Elevator Pitch & ELI5 of my first PhD project: Image Retrieval from Contextual Descriptions

Created	@May 30, 2022 9:26 AM
Tags	ConferencesGroundingNLPResearch

I recently presented my first paper at a conference in person: Image Retrieval from Contextual Descriptions.

ACL 2022 in Dublin was an amazing week but I noticed that I did not have a super intuitive and structured elevator pitch or ELI5 prepared.

So here it is, on different levels!

2-sentence-pitch

ImageCoDe is a new challenging benchmark for contextual vision-and-language understanding. The task is to select the right image from 10 minimally contrastive images based on a complex description and models do terribly! *highlights phenomena in example(s)* (more on our interactive demo!)

3-minute-pitch

ImageCoDe is a new challenging benchmark for contextual vision-and-language understanding.
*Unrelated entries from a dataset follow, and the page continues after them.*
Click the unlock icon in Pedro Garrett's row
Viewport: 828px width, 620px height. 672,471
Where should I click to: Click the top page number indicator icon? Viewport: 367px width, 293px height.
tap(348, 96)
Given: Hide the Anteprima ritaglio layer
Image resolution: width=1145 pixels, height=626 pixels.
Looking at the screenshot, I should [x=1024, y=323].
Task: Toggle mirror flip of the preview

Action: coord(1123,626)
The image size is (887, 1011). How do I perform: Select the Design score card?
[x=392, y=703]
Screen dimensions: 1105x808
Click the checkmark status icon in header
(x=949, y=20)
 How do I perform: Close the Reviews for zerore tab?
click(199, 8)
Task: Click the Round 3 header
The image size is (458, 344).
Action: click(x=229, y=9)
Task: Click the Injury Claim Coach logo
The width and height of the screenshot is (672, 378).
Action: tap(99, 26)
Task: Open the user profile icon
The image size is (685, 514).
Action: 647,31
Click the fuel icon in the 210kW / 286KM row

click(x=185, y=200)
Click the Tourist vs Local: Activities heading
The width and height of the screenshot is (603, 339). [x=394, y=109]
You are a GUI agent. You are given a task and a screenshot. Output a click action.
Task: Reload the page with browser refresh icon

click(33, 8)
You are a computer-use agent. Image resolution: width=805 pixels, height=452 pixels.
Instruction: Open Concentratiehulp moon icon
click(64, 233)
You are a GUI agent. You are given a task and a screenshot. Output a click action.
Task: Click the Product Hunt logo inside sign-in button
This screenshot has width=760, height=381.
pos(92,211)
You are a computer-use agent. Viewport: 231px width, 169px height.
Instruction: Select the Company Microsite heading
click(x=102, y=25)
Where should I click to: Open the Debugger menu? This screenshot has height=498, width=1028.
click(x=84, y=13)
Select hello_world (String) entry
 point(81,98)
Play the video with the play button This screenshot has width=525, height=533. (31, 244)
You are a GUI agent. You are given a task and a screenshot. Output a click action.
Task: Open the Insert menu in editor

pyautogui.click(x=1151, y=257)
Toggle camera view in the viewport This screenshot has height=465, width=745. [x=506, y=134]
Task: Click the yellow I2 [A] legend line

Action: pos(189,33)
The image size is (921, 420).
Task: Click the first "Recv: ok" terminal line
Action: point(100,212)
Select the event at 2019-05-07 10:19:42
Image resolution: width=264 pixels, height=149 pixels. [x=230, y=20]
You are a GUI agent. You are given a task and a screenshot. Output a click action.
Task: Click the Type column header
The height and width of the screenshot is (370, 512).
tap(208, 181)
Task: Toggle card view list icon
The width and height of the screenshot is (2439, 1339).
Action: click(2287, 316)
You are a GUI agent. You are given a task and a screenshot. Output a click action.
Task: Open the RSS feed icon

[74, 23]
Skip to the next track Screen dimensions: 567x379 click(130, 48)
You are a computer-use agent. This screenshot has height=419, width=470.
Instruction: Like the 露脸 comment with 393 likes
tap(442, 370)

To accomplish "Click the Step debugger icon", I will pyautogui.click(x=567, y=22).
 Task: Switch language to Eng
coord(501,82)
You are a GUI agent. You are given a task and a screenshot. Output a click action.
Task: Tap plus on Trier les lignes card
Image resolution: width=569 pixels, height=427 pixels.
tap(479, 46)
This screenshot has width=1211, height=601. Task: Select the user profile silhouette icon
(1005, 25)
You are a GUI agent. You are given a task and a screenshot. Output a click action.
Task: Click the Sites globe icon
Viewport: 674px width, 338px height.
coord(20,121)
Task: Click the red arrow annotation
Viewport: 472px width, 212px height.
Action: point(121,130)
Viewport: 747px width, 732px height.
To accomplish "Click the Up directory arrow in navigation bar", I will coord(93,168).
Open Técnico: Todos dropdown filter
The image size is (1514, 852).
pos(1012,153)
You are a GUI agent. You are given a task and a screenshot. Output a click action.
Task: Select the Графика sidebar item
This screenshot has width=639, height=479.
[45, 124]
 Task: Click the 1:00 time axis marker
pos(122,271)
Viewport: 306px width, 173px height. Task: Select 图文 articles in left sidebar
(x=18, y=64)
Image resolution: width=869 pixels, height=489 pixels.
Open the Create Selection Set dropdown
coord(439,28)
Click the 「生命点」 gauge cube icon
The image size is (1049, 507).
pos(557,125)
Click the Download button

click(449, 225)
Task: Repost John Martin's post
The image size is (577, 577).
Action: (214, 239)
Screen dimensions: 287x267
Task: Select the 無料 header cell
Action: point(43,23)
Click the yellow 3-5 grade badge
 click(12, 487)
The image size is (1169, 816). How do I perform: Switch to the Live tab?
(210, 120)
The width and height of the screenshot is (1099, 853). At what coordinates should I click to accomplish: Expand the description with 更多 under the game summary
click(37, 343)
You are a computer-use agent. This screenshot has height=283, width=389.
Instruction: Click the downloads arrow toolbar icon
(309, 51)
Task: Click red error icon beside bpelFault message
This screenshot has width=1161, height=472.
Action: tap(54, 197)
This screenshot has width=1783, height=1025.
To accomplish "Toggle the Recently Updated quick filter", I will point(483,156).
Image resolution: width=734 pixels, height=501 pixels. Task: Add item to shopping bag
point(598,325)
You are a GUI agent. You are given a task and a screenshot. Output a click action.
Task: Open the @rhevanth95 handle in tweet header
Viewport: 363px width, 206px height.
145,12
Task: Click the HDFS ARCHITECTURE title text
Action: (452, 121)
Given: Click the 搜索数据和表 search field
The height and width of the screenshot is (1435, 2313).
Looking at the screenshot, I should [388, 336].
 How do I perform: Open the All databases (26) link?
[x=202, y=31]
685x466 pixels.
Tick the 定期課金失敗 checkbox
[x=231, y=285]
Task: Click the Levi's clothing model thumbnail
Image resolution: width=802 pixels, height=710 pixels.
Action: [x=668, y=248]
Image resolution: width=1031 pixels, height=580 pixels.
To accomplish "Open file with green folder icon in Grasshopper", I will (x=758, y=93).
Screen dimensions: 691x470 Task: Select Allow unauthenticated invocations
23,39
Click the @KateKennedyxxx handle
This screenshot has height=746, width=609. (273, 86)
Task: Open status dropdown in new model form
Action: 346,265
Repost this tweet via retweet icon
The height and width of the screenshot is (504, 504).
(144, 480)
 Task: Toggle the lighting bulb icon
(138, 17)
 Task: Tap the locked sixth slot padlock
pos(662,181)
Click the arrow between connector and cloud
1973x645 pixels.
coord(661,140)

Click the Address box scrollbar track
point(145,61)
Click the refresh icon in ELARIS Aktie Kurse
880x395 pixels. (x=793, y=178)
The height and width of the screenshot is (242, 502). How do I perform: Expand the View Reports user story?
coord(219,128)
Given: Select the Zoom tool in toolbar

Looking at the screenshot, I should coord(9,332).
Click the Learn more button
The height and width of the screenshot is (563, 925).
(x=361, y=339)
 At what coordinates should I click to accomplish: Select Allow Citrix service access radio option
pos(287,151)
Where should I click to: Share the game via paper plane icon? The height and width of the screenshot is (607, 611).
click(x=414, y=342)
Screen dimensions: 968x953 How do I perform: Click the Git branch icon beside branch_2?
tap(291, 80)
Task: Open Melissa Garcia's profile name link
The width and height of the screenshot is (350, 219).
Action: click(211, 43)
The task is to select the right image from 10 minimally contrastive images based on a complex description and models do terribly!

*highlights phenomena example(s)* (more on our interactive demo!)

We crowdsource 21k descriptions on more than 90k images (so 9k sets of minimally contrastive images). First, we get super similar images from video frames and also some from static images (but videos are way more interesting). Second, we give people 10 such images and ask them to distinguish a randomly selected one from the others (with instructions like “no mentions of other images explicitly”).

Third, we give such a description with 10 images to retriever worker(s). Only if they retrieve it correctly, it stays in our data!

We evaluate CLIP, ViLBERT and UNITER in 5 different settings, and I will highlight three here:

zero-shot: all around ~20% accuracy (10% is random chance of picking the right image)

fine-tuning (maximize/minimize the text-image matching-score) with hard negatives in the same batch: improves to 24-28%

add ContextualTransformer with temporal embeddings (for videos) on top of e.g. CLIP output vector that allows model to compare all images in one forward pass: small improvements with our strongest model based on CLIP with ~30% Accuracy

Our best model is far from human performance of 91%!

Now the question everyone should have: Why do we need yet another vision-and-language benchmark? What’s new?

My answer:

It is a mix of several factors that make this a new unique challenge that is not trivial for models:

we annotate a long list of phenomena that occur frequently in the data, some of which other tasks cover less:
- contextuality (assessing images in isolation is not enough) & pragmatics (semantic truth might be misleading) (This happens since descriptions only contain relevant differences while also being stand-alone captions)
- temporality, negation, occlussion/visibility (things are out of frame or covered), nuances (referring to very small/non-salient details),…

choosing 10 as number of images leads to more complex and multi-hop reasoning since more factors have to be considered

this above also means descriptions are often long (several sentences) and complex since one often needs more facts to distinguish from 9 others than just 1 other image: “her mouth is slightly open” can be enough for 1 image

minimal contrastiveness of images should test compositional representations and is hopefully less prone to spurios correlations (see Contrast Sets)

Since the images are so similar, the salient aspects are often the same across frames and only non-salient aspects change. Focusing and zooming in on non-salient aspects (while also keeping salient ones in mind) is a new challenge for models!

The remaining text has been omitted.